§ Document
Project: Building a Hybrid Search Engine
Build a hybrid system that combines dense and sparse vectors with Reciprocal Rank Fusion, demonstrating how to get the best of both semantic understanding and keyword precision.
Your Mission
Create a production-ready hybrid search system that leverages both dense and sparse vectors to deliver superior search results. You’ll implement the complete hybrid pipeline and compare its performance against single-vector approaches.
Estimated Time: 75 minutes
What You’ll Build
A hybrid search system that demonstrates:
- Dense vector search for semantic understanding
- Sparse vector search for exact keyword matching
- Reciprocal Rank Fusion to combine results intelligently
- Performance comparison between hybrid and single-vector approaches
- Domain optimization for your specific use case
Setup
Prerequisites
- Qdrant Cloud cluster (URL + API key)
- Python 3.9+ (or Google Colab)
- Packages:
qdrant-client,sentence-transformers
Models
- Dense encoder:
sentence-transformers/all-MiniLM-L6-v2(384-dim)
Dataset
A small domain dataset (e.g., 100–500 items) with at least:
title(string)description(string) — used for both dense and sparse encoders- Optional metadata fields for later filtering
Build Steps
Step 1: Set Up Hybrid Collection
Build on your previous work by creating a collection with both dense and sparse vectors:
from qdrant_client import QdrantClient, models
from sentence_transformers import SentenceTransformer
import time
client = QdrantClient(
"https://your-cluster-url.cloud.qdrant.io",
api_key="your-api-key"
)
collection_name = "day3_hybrid_search"
# Create hybrid collection
client.create_collection(
collection_name=collection_name,
vectors_config={
"dense": models.VectorParams(size=384, distance=models.Distance.COSINE)
},
sparse_vectors_config={
"sparse": models.SparseVectorParams(
index=models.SparseIndexParams(on_disk=False)
)
}
)
Step 2: Implement Dense and Sparse Encoding
# Dense embeddings
encoder = SentenceTransformer("all-MiniLM-L6-v2")
# Global vocabulary - automatically extends as new texts are processed
global_vocabulary = {}
# Simple sparse encoding (BM25-style)
def create_sparse_vector(text):
"""Create sparse vector from text using term frequency"""
from collections import Counter
import re
# Simple tokenization
words = re.findall(r"\b\w+\b", text.lower())
word_counts = Counter(words)
# Convert to sparse vector format, extending vocabulary as needed
indices = []
values = []
for word, count in word_counts.items():
if word not in global_vocabulary:
# Add new word to vocabulary with next available index
global_vocabulary[word] = len(global_vocabulary)
indices.append(global_vocabulary[word])
values.append(float(count))
return models.SparseVector(indices=indices, values=values)
# Upload hybrid data
points = []
for i, item in enumerate(your_dataset):
dense_vector = encoder.encode(item["description"]).tolist()
sparse_vector = create_sparse_vector(item["description"])
points.append(models.PointStruct(
id=i,
vector={"dense": dense_vector},
sparse_vector={"sparse": sparse_vector},
payload=item
))
client.upload_points(collection_name=collection_name, points=points)

§ Excerpted records
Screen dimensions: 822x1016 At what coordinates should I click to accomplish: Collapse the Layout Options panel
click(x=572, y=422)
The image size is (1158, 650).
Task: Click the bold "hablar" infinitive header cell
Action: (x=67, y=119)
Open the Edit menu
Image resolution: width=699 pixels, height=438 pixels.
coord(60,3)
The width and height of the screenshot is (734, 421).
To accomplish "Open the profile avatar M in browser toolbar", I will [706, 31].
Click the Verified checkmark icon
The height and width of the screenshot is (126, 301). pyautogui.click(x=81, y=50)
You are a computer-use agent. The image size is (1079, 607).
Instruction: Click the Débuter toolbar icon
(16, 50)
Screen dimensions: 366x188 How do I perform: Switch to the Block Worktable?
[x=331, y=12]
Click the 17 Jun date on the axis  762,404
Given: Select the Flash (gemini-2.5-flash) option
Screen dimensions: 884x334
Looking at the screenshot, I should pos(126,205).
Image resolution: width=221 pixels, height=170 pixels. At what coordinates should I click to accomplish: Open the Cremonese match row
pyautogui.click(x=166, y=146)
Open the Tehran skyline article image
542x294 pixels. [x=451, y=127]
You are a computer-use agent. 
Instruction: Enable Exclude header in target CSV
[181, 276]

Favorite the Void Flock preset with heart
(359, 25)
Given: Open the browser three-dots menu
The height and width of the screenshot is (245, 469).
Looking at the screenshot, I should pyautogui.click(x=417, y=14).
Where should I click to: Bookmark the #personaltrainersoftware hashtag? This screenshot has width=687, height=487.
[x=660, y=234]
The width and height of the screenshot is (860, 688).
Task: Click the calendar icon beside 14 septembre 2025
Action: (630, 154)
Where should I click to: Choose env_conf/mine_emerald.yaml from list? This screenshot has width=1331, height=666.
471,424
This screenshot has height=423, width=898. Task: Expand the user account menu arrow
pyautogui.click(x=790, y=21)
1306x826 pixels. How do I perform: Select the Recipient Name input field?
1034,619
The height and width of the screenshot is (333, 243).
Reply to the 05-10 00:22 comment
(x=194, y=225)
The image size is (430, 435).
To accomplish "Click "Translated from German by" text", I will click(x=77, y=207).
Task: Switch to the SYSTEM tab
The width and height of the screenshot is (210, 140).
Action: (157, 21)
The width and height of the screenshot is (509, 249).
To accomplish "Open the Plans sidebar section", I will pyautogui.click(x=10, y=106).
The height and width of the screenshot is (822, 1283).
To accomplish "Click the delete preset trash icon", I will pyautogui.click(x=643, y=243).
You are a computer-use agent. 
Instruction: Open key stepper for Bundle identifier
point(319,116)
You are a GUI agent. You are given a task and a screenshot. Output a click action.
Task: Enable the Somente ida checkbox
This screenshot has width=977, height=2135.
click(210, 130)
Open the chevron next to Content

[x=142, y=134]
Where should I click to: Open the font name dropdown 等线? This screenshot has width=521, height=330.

§ Problem set
• A. In the hybrid search project page, what dense encoder model is named, and how many dimensions does it have?
• B. Write out the part of the hybrid search project page that opens with the words containing "# Convert to" and closes with "indices.append(global_vocabulary[word])".
• C. Carry the hybrid search project page forward, picking up right after its final line.

§ Answer list
• A. sentence-transformers/all-MiniLM-L6-v2, with 384 dimensions.

• B.
# Convert to sparse vector format, extending vocabulary as needed
indices = []
values = []
for word, count in word_counts.items():
if word not in global_vocabulary:
# Add new word to vocabulary with next available index
global_vocabulary[word] = len(global_vocabulary)
indices.append(global_vocabulary[word])

• C.
Step 3: Implement Hybrid Search with RRF
def hybrid_search_with_rrf(query_text, limit=10):
"""Perform hybrid search using Reciprocal Rank Fusion"""
# Encode query for both dense and sparse
query_dense = encoder.encode(query_text).tolist()
query_sparse = create_sparse_vector(query_text)
# Use Qdrant's built-in RRF
response = client.query_points(
collection_name=collection_name,
prefetch=[
models.Prefetch(
query=query_dense,
using="dense",
limit=20
),
models.Prefetch(
query=query_sparse,
using="sparse",
limit=20
)
],
query=models.FusionQuery(fusion=models.Fusion.RRF),
limit=limit
)
return response.points
# Test hybrid search
results = hybrid_search_with_rrf("your test query")
for i, point in enumerate(results, 1):
print(f"{i}. {point.payload.get('title', 'No title')} (Score: {point.score:.3f})")
Step 4: Compare Search Approaches
def compare_search_methods(query_text):
"""Compare dense, sparse, and hybrid search results"""
print(f"Query: '{query_text}'\n")
# Dense-only search
dense_results = client.query_points(
collection_name=collection_name,
query=encoder.encode(query_text).tolist(),
using="dense",
limit=5
)
# Sparse-only search
sparse_results = client.query_points(
collection_name=collection_name,
query=create_sparse_vector(query_text),
using="sparse",
limit=5
)
# Hybrid search
hybrid_results = hybrid_search_with_rrf(query_text, limit=5)
print("DENSE SEARCH:")
for i, point in enumerate(dense_results.points, 1):
print(f" {i}. {point.payload.get('title', 'No title')} ({point.score:.3f})")
print("\nSPARSE SEARCH:")
for i, point in enumerate(sparse_results.points, 1):
print(f" {i}. {point.payload.get('title', 'No title')} ({point.score:.3f})")
print("\nHYBRID SEARCH (RRF):")
for i, point in enumerate(hybrid_results, 1):
print(f" {i}. {point.payload.get('title', 'No title')} ({point.score:.3f})")
print("-" * 50)
# Test with different query types
test_queries = [
"exact keyword match query",
"semantic concept query",
"mixed keyword and concept query"
]
for query in test_queries:
compare_search_methods(query)
Step 5: Analyze Your Results
Use the outputs from Step 4 to evaluate how hybrid compares to the single approaches. Focus on when hybrid fixes dense misses (rare keywords, exact identifiers) and when sparse misses (synonyms/semantic paraphrases). Optionally, time each method (dense/sparse/hybrid) on a few queries and note average latency.
Success Criteria
You’ll know you’ve succeeded when:
Your hybrid collection contains both dense and sparse vectors
You can perform searches using dense, sparse, and hybrid approaches
RRF fusion combines results from both vector types effectively
You can demonstrate cases where hybrid search outperforms single-vector approaches
You understand the trade-offs between different search methods for your domain
Share Your Discovery
Step 1: Reflect on Your Findings
- When did hybrid search beat dense-only or sparse-only (give concrete query types)?
- How did RRF change the ranking vs. the individual methods?
- How did latency compare across dense, sparse, and hybrid (avg + P95)?
- How did your sparse encoding choice (e.g., TF-IDF/BM25/SPLADE) affect results?
Step 2: Post Your Results
Post your results in using this:
**[Day 3] Building a Hybrid Search Engine**
**High-Level Summary**
- **Domain:** "I built hybrid search for [your domain]"
- **Winner:** "Hybrid/Dense/Sparse worked best because [one clear reason]"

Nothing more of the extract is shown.